Saga microservices design pattern

Circuit Breaker Design Pattern

Suppose service1 gets some data from service2. But there is always the possibility that the other service2 is unavailable/dead.
When service2 is dead, service1's thread might be pooling service2 to respond. This is resource wastage for service1
Failure to get data can potentially cascade to other services throughout the application, if other services depends on service1.

Problem:

How service1 knows quickly that service2 is dead and donot waste its resources?

Solution:

Traditional, Preconfigured thresholds and timeouts
When the number of consecutive failures crosses a threshold stop sending requests for x=10 timeout.
After 10s send only 5 test requests(ie limited number of test requests). If those requests succeed resumes to normal operation. Otherwise, if there is a failure the timeout period begins again.

Modern Adaptive techniques
Using AI and ML dynamically adjust thresholds based on real-time traffic patterns, anomalies, and historical failure rates.
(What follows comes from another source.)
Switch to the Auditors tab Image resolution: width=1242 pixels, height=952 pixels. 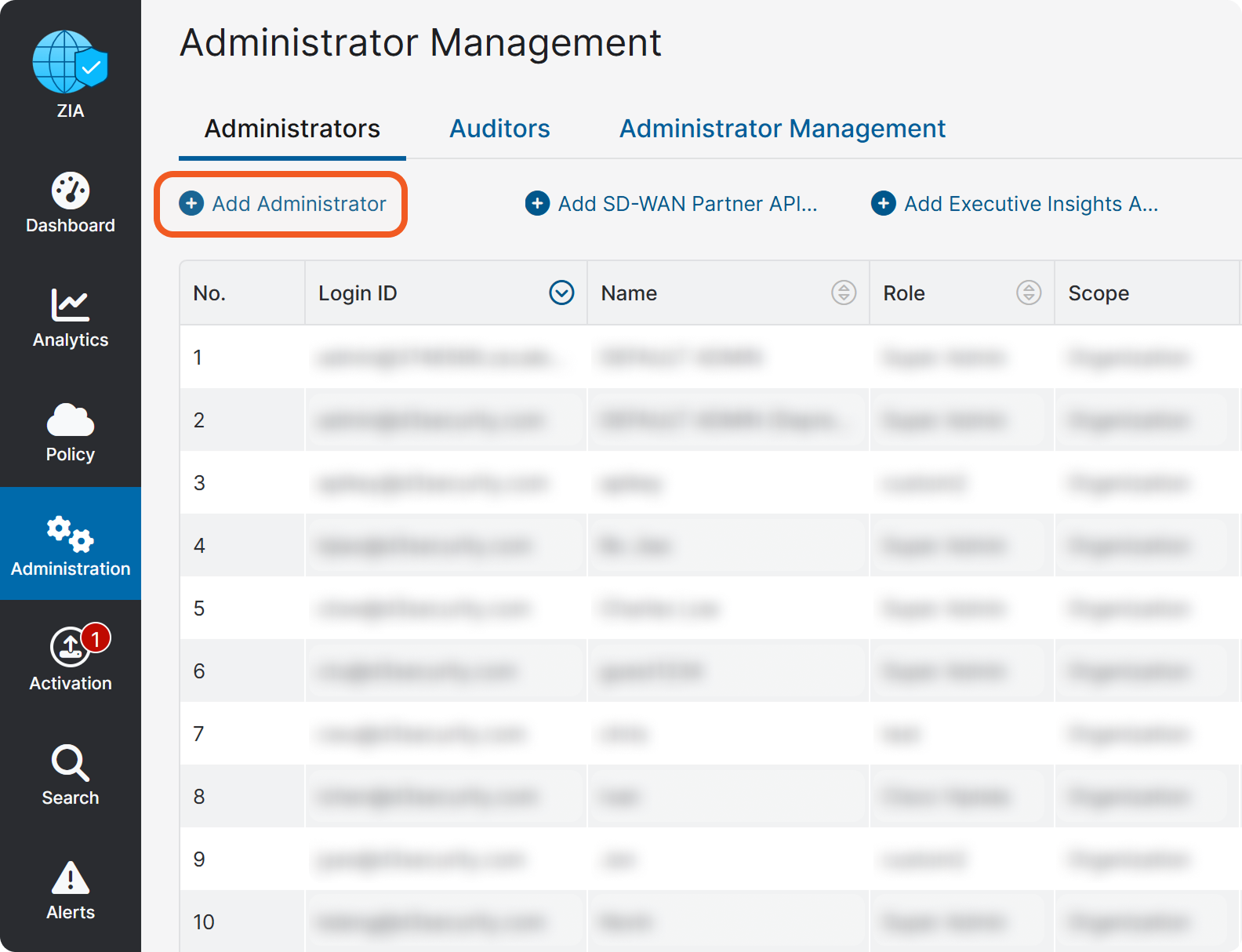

This approach improves resiliency and efficiency.

HTTP CLIENT


// g++ service1.cpp -lpthread -o service1
// ./service1

// Configuration
constexpr int restTimeOut = 10;     // Don't send anything for 10 sec
constexpr int failureThreshold = 5; // Consecutive 5 failures, endpoint dead
constexpr const char* endpoint = "ip:8081/service2_health";

// State variables
std::time_t lastFailureTime = 0;
std::atomic <int> successCount(0);
std::atomic <int> failureCount(0);
std::atomic <bool> atomicIsAlive(false);

enum CircuitState {
    CLOSED,      // Normal operation - requests pass through
    OPEN,        // Service unavailable - requests fail fast
    HALF_OPEN    // Testing if service is back
};

std::atomic <CircuitState> State(CLOSED);

// Mock HTTP GET function
bool httpGet(const char* url) {
    // Implementation would make actual HTTP request
    // Returns true if service responds successfully
    return false; // Placeholder
}

// Service check thread function
void pingService2() {
    while (true) {
        std::this_thread::sleep_for(std::chrono::seconds(1));
        
        if (State == OPEN) {
            std::time_t currentTime = std::time(nullptr);
            std::time_t elapsedTimeSinceFailure = currentTime - lastFailureTime;
            
            if (elapsedTimeSinceFailure > restTimeOut) {
                State = HALF_OPEN;  // Move to testing state
                successCount = 0;
                failureCount = 0;
            }
        }
        
        if (State == HALF_OPEN || State == CLOSED) {
            // Try to contact the service
            bool resp = httpGet(endpoint);
            
            if (resp) {  // Success
                successCount++;
                failureCount = 0;
                atomicIsAlive = true;
                
                if (State == HALF_OPEN && successCount >= 1) {
                    State = CLOSED;  // Service recovered
                }
            } else {    // Failure
                failureCount++;
                successCount = 0;
                
                if (failureCount >= failureThreshold) {
                    atomicIsAlive = false;
                    lastFailureTime = std::time(nullptr);
                    State = OPEN;  // Circuit breaker opens
                }
            }
        }
    }
}

// Mock service 1 function
bool threadService1() {
    return atomicIsAlive.load();
}

// Circuit breaker protected request function
bool makeRequest() {
    if (State == OPEN) {
        std::time_t currentTime = std::time(nullptr);
        std::time_t elapsedTimeSinceFailure = currentTime - lastFailureTime;
        
        if (elapsedTimeSinceFailure > restTimeOut) {
            State = HALF_OPEN;  // Allow a test request
        } else {
            return false;  // Fail fast
        }
    }
    
    // In CLOSED or HALF_OPEN state, attempt the request
    bool result = httpGet(endpoint);
    
    if (!result) {
        failureCount++;
        if (failureCount >= failureThreshold) {
            lastFailureTime = std::time(nullptr);
            State = OPEN;
        }
    } else {
        successCount++;
        if (State == HALF_OPEN) {
            State = CLOSED;  // Service is back
        }
        failureCount = 0;
    }
    
    return result;
}

int main() {
    std::thread healthCheckThread(pingService2);
    healthCheckThread.detach();  // Run in background
    
    // Main application loop
    while (true) {
        if (threadService1()) {
            std::cout << "Server2 up, sending packet...";
            bool success = makeRequest();
            if (!success) {
                std::cout << "Request failed through circuit breaker" ;
            }
        } else {
            std::cout << "Server2 down, circuit breaker open";
        }
        
        std::this_thread::sleep_for(std::chrono::seconds(2));
    }
    
    return 0;
}

1. Start healthcheck service in thread
2. Check HTTP Server is up and running
if state=open, and time elapsed since last failure is greater than our configured restTimeOut. ie we donot want to send ping probes before restIntervalBetweenFailedAttempts
Send HTTP GET to endpoint
if response was Success, increment success count, make failure count=0
if response was failure, increament failure count and if count > threshold declare failed.

HTTP SERVER


// g++ service2.cpp -lpthread -o service2
// ./service2
int main() {
	// HTTP Server. RESTEndpoint: service2_health
	// HTTP GET ip:8081/service2_health [1=healthy]
}